Amazon.com Review
A stunning thriller with a rich cast of characters and one of the most complex, intriguing protagonists since James Lee Burke introduced Dave Robicheaux to readers, Mortal Sins stakes out a piece of the same territory. New Orleans is the setting, and the atmosphere in the city that care forgot is sexy, rich, and sultry, not unlike movie goddess Remy Lelourie. Lelourie once loved and left a young man who grew up to be homicide cop Daman Rourke, a brooding hero who's never forgotten Remy or forgiven her for betraying him. He hasn't seen her since she married Charles St. Claire, the present owner of the Lelourie ancestral mansion, which is haunted by a century-old crime as shocking as the brutal stabbing of St. Claire with which Remy is now charged. And only Daman knows she's capable of murder; after all, he's seen her do it before, and kept silent when she arranged that death to look like a suicide. Tortured by the memory of their affair, her betrayal, and his abiding passion for her, he nonetheless sets out to prove Remy's innocence, and is drawn into a web of family secrets, tangled ancestry, and southern (in)justice.
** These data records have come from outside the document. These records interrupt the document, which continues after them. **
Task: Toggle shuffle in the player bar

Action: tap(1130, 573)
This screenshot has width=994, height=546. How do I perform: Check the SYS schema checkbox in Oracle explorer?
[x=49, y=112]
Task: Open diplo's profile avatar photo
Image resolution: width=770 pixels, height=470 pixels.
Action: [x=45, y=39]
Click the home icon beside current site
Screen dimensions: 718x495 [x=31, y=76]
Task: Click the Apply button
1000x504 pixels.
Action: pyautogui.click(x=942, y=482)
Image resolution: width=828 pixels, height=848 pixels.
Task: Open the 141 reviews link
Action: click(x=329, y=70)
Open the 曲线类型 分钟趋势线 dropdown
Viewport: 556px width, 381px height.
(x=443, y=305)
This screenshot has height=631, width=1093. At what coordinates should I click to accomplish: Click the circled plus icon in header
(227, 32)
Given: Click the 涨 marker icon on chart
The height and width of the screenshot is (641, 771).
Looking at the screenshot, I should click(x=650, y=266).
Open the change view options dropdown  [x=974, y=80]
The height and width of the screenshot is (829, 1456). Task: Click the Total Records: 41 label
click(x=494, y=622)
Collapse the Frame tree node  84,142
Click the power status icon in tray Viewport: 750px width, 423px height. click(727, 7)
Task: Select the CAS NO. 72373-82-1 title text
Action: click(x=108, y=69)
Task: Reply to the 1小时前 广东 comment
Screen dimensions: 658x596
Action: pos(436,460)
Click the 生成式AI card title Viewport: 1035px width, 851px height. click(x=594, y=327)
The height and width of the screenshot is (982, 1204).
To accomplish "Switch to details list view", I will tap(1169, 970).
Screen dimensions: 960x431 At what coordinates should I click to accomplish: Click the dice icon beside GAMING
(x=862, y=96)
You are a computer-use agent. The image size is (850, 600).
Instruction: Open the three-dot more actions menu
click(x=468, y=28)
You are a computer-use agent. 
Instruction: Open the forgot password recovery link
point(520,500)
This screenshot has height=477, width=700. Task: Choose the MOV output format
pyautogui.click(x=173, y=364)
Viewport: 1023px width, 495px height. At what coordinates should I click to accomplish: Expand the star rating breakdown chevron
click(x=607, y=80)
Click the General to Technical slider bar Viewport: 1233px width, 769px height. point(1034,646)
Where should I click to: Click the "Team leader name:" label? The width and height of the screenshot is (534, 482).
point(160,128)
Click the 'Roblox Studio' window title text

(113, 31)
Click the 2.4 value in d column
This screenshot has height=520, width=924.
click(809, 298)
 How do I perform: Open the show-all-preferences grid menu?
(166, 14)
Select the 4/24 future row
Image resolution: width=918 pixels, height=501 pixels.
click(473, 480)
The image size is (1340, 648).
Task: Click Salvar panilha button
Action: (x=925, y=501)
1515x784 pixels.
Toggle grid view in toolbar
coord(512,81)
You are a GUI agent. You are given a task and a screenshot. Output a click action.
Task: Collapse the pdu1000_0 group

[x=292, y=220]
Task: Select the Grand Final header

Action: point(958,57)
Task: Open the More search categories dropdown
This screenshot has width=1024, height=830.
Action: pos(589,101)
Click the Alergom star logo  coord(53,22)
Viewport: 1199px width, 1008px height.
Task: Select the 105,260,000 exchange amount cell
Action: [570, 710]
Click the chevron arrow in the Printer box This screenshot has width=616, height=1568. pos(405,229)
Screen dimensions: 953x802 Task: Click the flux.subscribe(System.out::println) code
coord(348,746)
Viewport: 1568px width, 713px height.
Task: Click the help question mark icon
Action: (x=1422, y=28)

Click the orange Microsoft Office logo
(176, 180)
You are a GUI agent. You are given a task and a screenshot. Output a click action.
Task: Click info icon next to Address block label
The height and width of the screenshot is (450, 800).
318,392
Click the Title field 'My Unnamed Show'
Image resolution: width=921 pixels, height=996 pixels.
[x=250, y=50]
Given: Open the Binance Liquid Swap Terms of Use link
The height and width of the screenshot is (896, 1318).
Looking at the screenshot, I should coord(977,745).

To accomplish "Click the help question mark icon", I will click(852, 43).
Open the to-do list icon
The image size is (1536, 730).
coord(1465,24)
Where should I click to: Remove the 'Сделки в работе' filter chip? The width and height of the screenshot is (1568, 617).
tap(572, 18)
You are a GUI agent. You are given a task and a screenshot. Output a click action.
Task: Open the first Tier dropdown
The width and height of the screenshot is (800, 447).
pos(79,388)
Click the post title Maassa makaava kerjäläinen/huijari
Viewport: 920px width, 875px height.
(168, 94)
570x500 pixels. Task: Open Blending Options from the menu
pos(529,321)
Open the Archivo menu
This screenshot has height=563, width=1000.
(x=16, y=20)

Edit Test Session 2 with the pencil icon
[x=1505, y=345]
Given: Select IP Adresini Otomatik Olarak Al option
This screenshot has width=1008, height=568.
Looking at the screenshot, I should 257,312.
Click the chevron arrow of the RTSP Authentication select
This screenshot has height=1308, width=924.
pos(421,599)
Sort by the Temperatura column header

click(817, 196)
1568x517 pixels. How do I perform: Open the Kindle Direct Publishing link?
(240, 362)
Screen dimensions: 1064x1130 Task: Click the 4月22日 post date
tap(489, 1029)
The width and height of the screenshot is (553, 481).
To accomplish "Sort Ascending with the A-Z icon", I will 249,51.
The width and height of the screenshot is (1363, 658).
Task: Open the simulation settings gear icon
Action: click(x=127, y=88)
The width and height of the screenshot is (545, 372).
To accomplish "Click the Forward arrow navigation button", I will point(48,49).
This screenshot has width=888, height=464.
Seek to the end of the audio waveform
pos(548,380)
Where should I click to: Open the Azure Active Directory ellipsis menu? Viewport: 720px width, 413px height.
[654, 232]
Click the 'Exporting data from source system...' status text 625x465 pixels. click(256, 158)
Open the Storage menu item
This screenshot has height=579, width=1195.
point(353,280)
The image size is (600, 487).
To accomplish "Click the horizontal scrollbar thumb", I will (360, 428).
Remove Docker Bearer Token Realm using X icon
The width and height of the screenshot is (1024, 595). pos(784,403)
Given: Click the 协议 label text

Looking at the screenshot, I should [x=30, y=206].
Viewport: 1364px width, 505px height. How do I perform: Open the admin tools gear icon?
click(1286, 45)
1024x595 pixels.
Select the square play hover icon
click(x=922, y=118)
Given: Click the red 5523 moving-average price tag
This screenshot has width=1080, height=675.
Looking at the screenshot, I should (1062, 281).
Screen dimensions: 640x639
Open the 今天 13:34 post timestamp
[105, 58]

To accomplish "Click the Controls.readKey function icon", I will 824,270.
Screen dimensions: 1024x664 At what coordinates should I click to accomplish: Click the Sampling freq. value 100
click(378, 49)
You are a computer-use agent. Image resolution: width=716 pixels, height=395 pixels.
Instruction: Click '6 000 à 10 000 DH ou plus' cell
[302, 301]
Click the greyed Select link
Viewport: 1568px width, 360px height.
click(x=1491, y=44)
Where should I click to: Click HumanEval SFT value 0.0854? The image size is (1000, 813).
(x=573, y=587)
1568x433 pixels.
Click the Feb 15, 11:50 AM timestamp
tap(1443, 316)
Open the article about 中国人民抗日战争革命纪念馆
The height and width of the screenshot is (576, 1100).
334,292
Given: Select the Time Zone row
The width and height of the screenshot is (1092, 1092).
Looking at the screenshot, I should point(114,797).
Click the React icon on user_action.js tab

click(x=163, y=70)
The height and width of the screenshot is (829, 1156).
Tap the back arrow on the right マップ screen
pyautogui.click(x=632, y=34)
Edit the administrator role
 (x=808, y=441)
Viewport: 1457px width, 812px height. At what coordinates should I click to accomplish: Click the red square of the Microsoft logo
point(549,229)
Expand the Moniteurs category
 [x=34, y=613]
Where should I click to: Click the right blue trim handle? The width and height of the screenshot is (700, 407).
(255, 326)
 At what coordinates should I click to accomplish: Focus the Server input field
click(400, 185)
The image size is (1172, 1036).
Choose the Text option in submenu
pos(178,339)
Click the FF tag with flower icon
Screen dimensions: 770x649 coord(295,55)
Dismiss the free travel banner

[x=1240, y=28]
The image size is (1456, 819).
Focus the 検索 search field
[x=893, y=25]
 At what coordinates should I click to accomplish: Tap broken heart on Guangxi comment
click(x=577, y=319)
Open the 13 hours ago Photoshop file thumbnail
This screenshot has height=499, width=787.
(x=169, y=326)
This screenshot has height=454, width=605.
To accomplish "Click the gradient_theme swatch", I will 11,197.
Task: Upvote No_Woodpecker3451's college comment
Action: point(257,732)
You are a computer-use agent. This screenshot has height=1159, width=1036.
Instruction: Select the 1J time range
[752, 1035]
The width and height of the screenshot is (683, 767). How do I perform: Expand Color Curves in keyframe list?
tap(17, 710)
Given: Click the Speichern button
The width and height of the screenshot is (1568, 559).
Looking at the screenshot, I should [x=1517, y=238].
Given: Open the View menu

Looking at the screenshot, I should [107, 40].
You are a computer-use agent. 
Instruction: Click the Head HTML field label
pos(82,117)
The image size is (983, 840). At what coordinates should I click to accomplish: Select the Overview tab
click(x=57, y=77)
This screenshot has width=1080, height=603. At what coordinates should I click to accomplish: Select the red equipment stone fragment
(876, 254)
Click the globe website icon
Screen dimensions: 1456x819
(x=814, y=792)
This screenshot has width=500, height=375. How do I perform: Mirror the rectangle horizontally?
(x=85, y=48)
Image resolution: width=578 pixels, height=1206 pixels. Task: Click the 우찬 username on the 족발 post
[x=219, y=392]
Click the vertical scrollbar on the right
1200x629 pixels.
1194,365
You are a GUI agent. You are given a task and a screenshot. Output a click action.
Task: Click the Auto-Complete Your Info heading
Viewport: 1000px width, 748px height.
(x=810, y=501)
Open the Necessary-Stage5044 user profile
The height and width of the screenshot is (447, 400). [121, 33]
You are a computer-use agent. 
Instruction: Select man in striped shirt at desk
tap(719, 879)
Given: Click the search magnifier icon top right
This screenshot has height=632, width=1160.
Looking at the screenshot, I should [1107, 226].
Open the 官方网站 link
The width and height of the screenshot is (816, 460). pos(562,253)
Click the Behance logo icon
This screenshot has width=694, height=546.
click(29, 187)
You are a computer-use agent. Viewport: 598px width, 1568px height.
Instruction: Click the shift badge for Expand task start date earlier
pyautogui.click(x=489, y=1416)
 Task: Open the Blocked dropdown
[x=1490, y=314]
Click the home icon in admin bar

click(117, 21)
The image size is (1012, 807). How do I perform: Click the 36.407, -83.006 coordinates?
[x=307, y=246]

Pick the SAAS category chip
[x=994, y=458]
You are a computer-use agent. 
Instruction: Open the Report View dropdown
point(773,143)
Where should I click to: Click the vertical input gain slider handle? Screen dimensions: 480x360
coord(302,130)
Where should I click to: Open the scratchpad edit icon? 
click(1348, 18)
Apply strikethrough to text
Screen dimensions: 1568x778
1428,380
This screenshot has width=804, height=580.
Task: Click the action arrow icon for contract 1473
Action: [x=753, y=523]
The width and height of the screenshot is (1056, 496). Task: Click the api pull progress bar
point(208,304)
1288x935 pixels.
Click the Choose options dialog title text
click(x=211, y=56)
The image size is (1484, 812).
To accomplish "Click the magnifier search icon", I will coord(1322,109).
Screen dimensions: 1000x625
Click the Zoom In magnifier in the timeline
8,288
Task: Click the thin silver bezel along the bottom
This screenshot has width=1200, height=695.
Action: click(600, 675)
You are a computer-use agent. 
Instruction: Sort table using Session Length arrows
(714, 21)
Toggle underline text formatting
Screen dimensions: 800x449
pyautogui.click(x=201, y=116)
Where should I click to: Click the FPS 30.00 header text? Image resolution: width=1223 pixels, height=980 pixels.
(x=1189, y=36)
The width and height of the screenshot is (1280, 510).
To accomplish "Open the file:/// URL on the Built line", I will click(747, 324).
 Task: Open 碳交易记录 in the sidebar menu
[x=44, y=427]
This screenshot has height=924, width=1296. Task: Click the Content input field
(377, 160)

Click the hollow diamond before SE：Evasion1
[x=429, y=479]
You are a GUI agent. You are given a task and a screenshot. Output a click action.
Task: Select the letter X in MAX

Williamson seasons a thick Louisiana gumbo with all of the above-mentioned ingredients for success, as well as bootleggers, the blues, absinthe, and cocaine. Set in the Roaring '20s, this standout debut has a decidedly contemporary attitude as well as enough sex, sin, and mystery to keep the reader enthralled long after the last page is regretfully turned. --Jane Adams
From Publishers Weekly
Faithful fans of bestselling romance writer Penelope Williamson may enthuse about her crossover into mainstream suspense, but thriller aficionados will conclude that it takes something more than a slightly altered pseudonym to ratchet up the tension. Set in 1927 in New Orleans at the height of the Roaring '20s' speakeasy days, this relentlessly atmospheric tale of murder and miscegenation mistakes excessively wordy prose for rich and stylish language. When a wealthy playboy lawyer is found slashed to death in a former slave cabin on his family estate, New Orleans cop Daman Rourke--an ex-WWI flying ace--is appalled by what looks to be an open-and-shut case against the obvious culprit, Remy Lelourie, Rourke's childhood sweetheart, who has just returned to her hometown a triumphant goddess of the silver screen. The plot takes more turns than the bayou waterways in describing the hero's tragic marriage, his mother's tawdry affair with the scion of a wealthy family, a boyhood friend-turned-gangster boss, a poor black prizefighter wrongly convicted of murder and his beautiful light-skinned wife, who is abused by her husband's attorney. Cluttered with similes and descriptions (sometimes good, more often strained) and murky flashbacks, the narrative suffers through a maze of repetition early on, as the author struggles to establish the web of obscure subplots. The story eventually becomes more lucid as it approaches the home stretch. But, alas, Williamson never quite manages to extricate the colorful characters from a boggy morass of metaphoric quicksand. Despite a genuine sense of place and story, she winds up shortchanging the suspense with too much purple prose. (June)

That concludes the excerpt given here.